6月15日のドイツ軍攻勢の頓挫以降、その地区は2週間ほど比較的平穏だった。
カーン周囲の突破を試みる英国軍がカーン南部の確保に乗り出す頃、ルックはカーン防衛戦線の右翼に割り当てられており、エプソム作戦が発動され英国第11機甲師団がドイツ第192連隊を攻撃する6月27日まで英国軍の大規模な活動を目撃しなかった。これらの英国機甲師団は歩兵の援護を受けていなかった為、生垣の影に潜んだ擲弾兵によっていとも簡単に撃破されたが、それでも一部の戦力はカーン郊外西部に到達した。7月初頭、フォン・ルック戦闘団にタイガー戦車や突撃砲を装備する第503重戦車大隊が合流した。フォン・ルック戦闘団はゼップ・ディートリヒ将軍率いる第1SS装甲軍団の指揮下に入った。
7月18日、パリにおける3日間の休暇を終え前線に戻ったルックは、グッドウッド作戦の発動に直面した。広範囲に渡る砲撃と重爆撃は戦闘団の陣地を直撃していたが、ルック不在時の代理指揮官は全く有効な行動を取れなかった[17]。前線に到着したルックは、イギリスの大規模な機甲戦力に蹂躙されたカニーの第125装甲擲弾兵連隊第1大隊陣地を目の当たりにして酷く落胆した。
この時、陣地付近で敗走中だった空軍所属の88mm高射砲中隊と遭遇したルックは、中隊長に対して戦闘団に合流し対戦車任務を遂行するように求めた。ところが高射砲中隊を率いていた若い大尉は「我々は航空機を砲撃する命令しか受けていない」と言い返しルックの要請を拒否した。するとルックはピストルを抜き、まっすぐと銃口を大尉に向けて、「貴様は死と勲章のどちらが欲しいのか」と脅したのである[18]。こうして空軍の高射砲中隊を指揮下に加えたルックは、この砲兵を配置して戦線の隙間を埋めるべく奮闘した。この頃までに戦闘団の装甲戦力は砲爆撃によって大半が破壊されており、空軍高射砲中隊を含む寄せ集めの対戦車部隊と突撃砲中隊だけが英国軍の戦車隊に応戦しうる戦力であった。
カニーにおける作戦時の航空写真には88mm高射砲中隊など何れの部隊の記号も村に配置されていない点から、ルックの語ったこのような砲兵戦力の描写はイアン・ダグリッシュなどの研究者によって疑問視されている。しかし、逆にダグリッシュらの主張するような砲兵戦力を用いない戦術では英国第11機甲師団が受けた大損害を説明することは難しい。

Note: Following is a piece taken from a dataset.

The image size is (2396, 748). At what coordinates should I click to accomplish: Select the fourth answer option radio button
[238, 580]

いずれにせよ、歩兵の援護を受けずに前進してきた英国第11機甲師団は固定対戦車砲を乗り越えられず、第11機甲師団の悲劇を知らずに前進してきた近衛機甲師団も同様であった。こうしたフォン・ルック戦闘団の活動により英国軍機甲部隊の進撃は完全に足止めされてしまった。ルックが徴用した空軍の88mm高射砲中隊単独でも約40台の英国軍戦車を撃破したという。午後までに第1SS装甲師団からの増援が到着し、戦況はやや安定を取り戻した。

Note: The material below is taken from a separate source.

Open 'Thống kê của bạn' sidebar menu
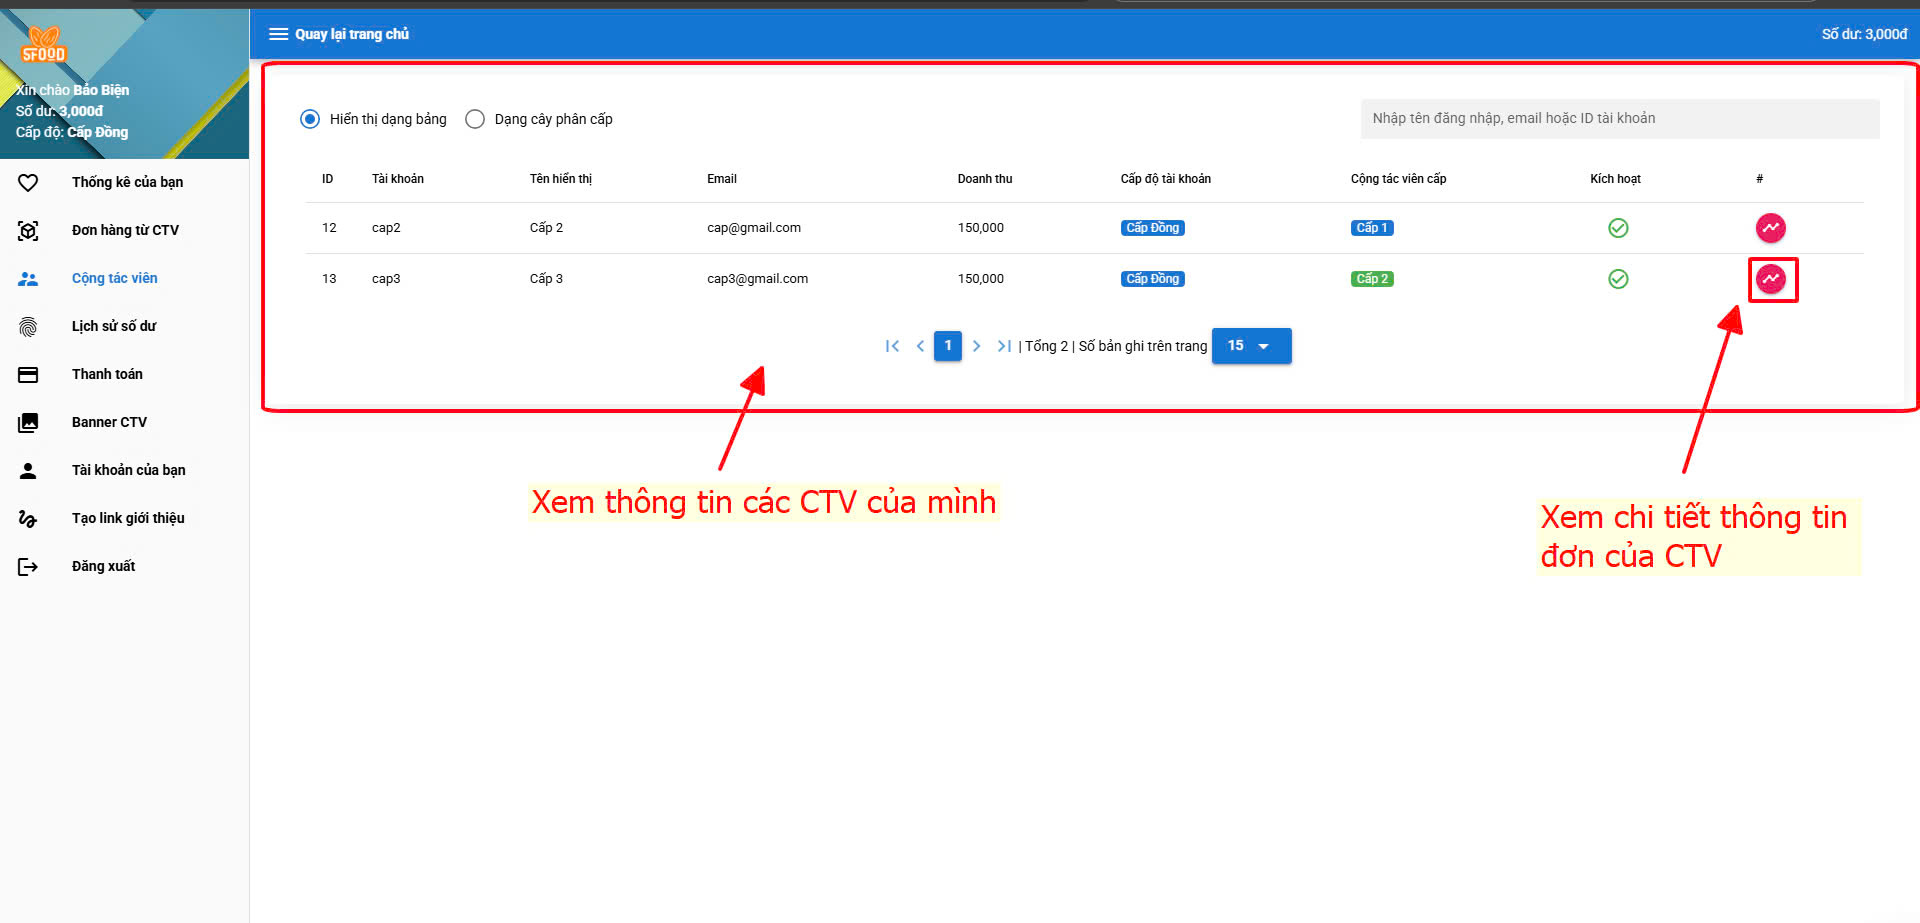The image size is (1920, 923). (127, 182)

7月19日、SS装甲部隊に援護されたフォン・ルック戦闘団は前進してきた英国軍を攻撃した。効果的な側面攻撃によって約450両以上の戦車を失った英国軍は間も無く足を止め、結局彼らが前進した距離はわずか9kmに過ぎなかった。夕方には第12SS装甲師団が到着し、ルック配下の将兵はようやく安堵した。
グッドウッド作戦期間中に英国軍を撃破し続けた彼の功績に対し、1944年8月8日に騎士鉄十字章と第125装甲擲弾兵連隊連隊長の肩書きが送られ、中佐に昇進した[19]。
一週間後、補充を受けた第21装甲師団はバイユーのヴィレル・ボカージュ地区南部に送られた。これは6月13日、ヴィレル・ボカージュの戦いにおいてミハエル・ヴィットマン大尉と彼の部下がタイガー戦車を駆り英国の侵攻を撃破したのと同じ地域であった。
7月26日、装甲教導師団からの補給線が途絶し、第21装甲師団では新たな脅威に対して彼ら自身が対処しなければならなくなった。7月31日、ジョージ・パットン将軍がアヴランシュを突破する。これにより、ノルマンディーに展開する全てのドイツ軍師団は包囲の危機に晒され、早急な撤退を命じられた。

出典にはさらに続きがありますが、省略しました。